Nanny Forces Single Core Usage

Hi all,

I am running into an odd issue whenever my tasks call a compiled C++ executable (via subprocess). With the Nanny=True (default), each task gets pinned to 1 CPU core (not what I want), but as soon as I start workers with Nanny=False, it works as expected and spreads code across all cores. Ideally, I’d want Nanny=True for all its benefits in terms of worker restart.

Minimal Code:

def run():
    
    script = textwrap.dedent(
        f"""
        bash -l <<-'HEREDOC'
        conda activate my-kernel
        /code/compiledCppCodeHere
        HEREDOC
        """
    )
    process = subprocess.Popen(
        script, shell=True, stdout=subprocess.PIPE, stderr=subprocess.PIPE
    )
    stdout, stderr = process.communicate()    
    return stdout

f = [client.submit(run, pure=False) for i in range(0, 2)]
client.gather(f)

CPU profile with Nanny=True (What I dont expect)
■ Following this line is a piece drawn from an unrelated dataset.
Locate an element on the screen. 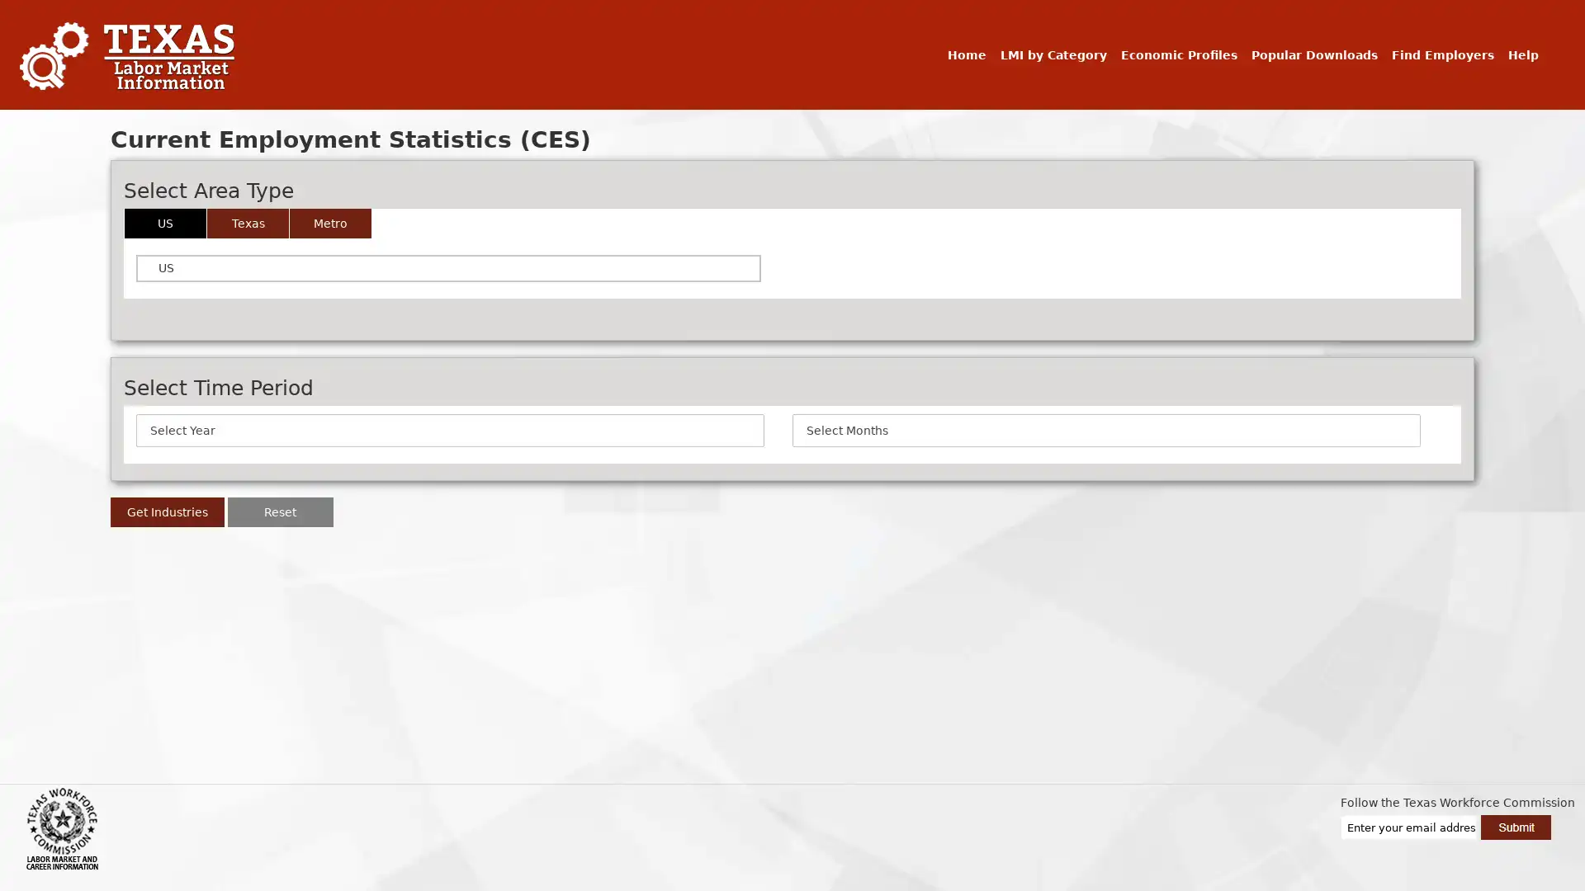  Reset is located at coordinates (280, 512).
CPU Profile with Nanny=False (what I expect)

Digging a bit deeper, I see that Nanny spawns itself via multiprocessing module. Not sure if this is the issue?

image

So a few questions:

  1. How can I keep Nanny=True and allow subprocess to run as expected?
  2. If not, is there an alternative method (different than multiprocessing) that I can configure the Nanny workers? Not sure if that is the problem to be honest.

Any pointers or background as to this would be much appreciated! Thanks!